Kamis 10 Jan 2019 17:36 WIB

Tangsel Gandeng Korsel Bangun PLTSa

Diperlukan teknologi agar tidak terus terjadi penumpukan sampah.

Rep: Bayu Adji P/ Red: Dwi Murdaningsih
Sejumlah pekerja mengerjakan proyek pembangunan Pembangkit Listrik Tenaga Sampah (PLTSa) gas metana di Tempat Pembuangan Akhir (TPA) Jatibarang, Semarang, Jawa Tengah, Kamis (10/1/2019).
Foto: Antara/Aditya Pradana Putra
Sejumlah pekerja mengerjakan proyek pembangunan Pembangkit Listrik Tenaga Sampah (PLTSa) gas metana di Tempat Pembuangan Akhir (TPA) Jatibarang, Semarang, Jawa Tengah, Kamis (10/1/2019).

REPUBLIKA.CO.ID, TANGERANG SELATAN -- Pemerintah Kota (Pemkot) Tangerang Selatan (Tangsel) berencana membangun Pembangkit Listrik Tenaga Sampah (PLTSa) di Tempat Pembuangan Akhir (TPA) Cipeucang, Serpong. Wali Kota Tangsel Airin Rachmi Diany mengatakan, pihaknya akan Korea Selatan (Korsel) untuk menciptakan teknologi yang akan digunakan mengubah sampah menjadi listrik.

Airin mengaku, ia telah bertemu dengan Menteri Koordinator Bidang Kemaritiman Luhut Binsar Panjaitan “Hasil pertemuan dengan Pak Menteri tadi terkait percepatan penyelesaian Outline Business Case (OBC) dari pihak Korsel,” ujar Airin, Rabu (9/1).

Ia menjelaskan, pihak Korsel akan melakukan penyelesaian studi kelayakan dan lainnya pada bulan April sesuai dengan jadwal. Namun, studi itu dipercepat sehingga diperkirakan dapat selesai lebih awal, pada akhir Februari atau Maret 2019.

“Mudah-mudahan ini bisa cepat selesai, jadi bisa masuk tahap lelang investasi PLTSa dan groundbreaking serta penyelesaian pekerjaan PLTSa di TPA Cipeucang di tahun ini,” katanya.

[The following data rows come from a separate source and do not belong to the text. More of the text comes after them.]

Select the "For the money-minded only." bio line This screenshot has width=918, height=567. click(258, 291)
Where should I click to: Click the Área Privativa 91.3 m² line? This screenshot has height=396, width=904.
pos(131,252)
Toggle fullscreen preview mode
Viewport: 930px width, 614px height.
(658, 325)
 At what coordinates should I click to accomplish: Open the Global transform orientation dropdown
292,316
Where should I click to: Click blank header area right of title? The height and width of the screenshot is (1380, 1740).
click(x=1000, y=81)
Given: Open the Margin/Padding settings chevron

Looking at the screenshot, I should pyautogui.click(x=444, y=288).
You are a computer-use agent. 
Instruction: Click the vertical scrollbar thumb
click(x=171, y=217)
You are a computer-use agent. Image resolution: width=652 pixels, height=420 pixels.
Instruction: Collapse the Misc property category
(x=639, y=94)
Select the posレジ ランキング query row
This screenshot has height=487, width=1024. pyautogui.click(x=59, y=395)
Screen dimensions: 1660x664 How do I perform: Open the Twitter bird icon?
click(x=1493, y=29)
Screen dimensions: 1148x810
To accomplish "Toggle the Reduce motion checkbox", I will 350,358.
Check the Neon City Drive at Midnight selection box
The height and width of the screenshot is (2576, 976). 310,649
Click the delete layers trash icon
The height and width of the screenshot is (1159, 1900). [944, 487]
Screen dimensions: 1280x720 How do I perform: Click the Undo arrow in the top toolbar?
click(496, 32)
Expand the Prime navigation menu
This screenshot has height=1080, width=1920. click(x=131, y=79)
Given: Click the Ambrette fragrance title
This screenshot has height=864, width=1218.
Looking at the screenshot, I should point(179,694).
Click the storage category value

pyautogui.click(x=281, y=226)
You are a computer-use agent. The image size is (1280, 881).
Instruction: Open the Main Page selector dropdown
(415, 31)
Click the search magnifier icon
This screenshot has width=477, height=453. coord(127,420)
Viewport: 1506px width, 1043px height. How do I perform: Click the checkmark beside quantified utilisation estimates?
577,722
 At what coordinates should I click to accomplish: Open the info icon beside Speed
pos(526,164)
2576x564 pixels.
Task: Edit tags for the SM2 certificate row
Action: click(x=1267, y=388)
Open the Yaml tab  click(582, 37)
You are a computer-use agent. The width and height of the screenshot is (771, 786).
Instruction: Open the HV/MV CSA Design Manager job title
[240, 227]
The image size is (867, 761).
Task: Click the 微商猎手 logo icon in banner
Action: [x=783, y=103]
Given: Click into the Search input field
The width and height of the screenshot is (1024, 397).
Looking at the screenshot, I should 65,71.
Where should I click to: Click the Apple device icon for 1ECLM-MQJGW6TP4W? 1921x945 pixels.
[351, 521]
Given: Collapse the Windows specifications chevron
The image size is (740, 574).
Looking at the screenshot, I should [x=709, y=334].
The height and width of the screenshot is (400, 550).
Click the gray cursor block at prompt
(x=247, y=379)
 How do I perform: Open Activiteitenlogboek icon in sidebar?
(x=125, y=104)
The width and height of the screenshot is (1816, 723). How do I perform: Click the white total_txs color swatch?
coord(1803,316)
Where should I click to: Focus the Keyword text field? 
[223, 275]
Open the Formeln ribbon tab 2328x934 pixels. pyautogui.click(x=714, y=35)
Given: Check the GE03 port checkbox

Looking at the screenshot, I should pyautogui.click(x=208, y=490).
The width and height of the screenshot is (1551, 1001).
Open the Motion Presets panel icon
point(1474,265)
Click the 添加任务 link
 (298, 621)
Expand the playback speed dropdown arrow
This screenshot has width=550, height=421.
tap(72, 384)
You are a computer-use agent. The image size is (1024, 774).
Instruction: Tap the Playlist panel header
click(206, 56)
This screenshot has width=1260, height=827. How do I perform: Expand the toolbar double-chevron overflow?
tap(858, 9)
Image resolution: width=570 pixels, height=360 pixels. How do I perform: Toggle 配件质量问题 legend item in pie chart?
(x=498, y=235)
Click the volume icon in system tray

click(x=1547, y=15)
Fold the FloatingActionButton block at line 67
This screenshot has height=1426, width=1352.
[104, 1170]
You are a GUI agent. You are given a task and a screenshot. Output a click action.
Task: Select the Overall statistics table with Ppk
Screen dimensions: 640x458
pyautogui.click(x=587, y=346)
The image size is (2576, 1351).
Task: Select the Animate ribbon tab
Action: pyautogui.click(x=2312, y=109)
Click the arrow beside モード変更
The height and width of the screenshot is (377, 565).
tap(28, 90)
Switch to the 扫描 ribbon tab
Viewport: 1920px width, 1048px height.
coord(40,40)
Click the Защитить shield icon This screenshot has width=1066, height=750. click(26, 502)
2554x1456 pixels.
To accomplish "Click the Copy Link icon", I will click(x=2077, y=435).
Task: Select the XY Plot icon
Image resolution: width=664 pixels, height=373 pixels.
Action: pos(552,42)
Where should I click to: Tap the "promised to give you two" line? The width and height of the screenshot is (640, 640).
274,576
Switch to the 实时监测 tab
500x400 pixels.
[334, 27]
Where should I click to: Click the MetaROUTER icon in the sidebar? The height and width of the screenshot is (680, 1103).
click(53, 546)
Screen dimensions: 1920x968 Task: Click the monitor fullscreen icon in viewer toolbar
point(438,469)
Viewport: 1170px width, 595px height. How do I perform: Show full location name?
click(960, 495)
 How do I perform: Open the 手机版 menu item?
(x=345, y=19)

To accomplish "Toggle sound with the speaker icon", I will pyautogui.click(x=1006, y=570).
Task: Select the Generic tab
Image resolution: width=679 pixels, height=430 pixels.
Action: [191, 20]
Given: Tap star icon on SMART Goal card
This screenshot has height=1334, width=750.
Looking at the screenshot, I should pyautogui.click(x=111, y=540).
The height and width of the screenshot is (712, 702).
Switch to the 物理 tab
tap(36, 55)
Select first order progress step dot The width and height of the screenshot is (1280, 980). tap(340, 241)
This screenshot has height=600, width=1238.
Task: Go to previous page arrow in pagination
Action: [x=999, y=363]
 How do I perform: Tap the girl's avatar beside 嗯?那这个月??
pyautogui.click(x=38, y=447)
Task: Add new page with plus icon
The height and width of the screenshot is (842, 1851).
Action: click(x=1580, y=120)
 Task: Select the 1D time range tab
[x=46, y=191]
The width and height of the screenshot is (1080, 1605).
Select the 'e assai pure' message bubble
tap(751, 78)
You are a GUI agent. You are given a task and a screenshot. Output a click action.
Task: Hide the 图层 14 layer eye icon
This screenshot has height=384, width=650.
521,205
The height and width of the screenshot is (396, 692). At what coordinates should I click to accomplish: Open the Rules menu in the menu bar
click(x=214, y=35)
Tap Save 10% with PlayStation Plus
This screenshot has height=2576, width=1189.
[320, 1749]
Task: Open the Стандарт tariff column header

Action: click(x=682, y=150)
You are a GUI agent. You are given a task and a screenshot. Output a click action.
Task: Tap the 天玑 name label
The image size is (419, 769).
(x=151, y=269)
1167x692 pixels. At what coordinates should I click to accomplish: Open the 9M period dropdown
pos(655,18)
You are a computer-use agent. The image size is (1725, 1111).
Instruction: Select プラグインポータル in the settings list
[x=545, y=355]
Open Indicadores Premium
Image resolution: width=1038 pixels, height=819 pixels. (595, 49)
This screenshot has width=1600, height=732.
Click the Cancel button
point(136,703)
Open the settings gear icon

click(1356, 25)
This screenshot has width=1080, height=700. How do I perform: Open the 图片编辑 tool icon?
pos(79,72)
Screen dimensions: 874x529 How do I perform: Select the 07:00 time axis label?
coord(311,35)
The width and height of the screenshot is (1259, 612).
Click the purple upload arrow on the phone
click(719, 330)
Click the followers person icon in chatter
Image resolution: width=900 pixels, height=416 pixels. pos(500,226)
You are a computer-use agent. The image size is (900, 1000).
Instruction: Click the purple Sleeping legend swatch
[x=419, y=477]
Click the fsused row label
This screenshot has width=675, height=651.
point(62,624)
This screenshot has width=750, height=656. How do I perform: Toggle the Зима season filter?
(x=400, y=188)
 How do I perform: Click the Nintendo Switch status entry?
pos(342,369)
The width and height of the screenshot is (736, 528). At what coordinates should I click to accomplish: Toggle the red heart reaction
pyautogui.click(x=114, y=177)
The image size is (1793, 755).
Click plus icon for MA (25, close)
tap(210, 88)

Satpol PP Tingkatkan Penjagaan Kawasan Tanah Abang

Ia mengatakan, pembangunan PLTSa itu sesuai dengan Peraturan Presiden (Perpres) Nomor 35 Tahun 2018 tentang Percepatan Pembangunan Instalasi Pengolah Sampah Menjadi Energi Listrik Berbasis Teknologi Ramah Lingkungan. Jika pembangunan PLTSa berjalan sesuai rencana, Tangsel akan menjadi satu dari 12 kabupaten/kota yang dipilih sebagai percontohan pengelolaan sampah berbasis PLTSa.

Kepala Unit Pelaksana Teknis (UPT) TPA Cipeucang Tain Setiawan mengatakan, selama ini pengolaan sampah dilakukan dengan metode penguburan (sanitary landfield). Metode itu meupakan yang paling umum dalam pengelolaan sampah di Indonesia.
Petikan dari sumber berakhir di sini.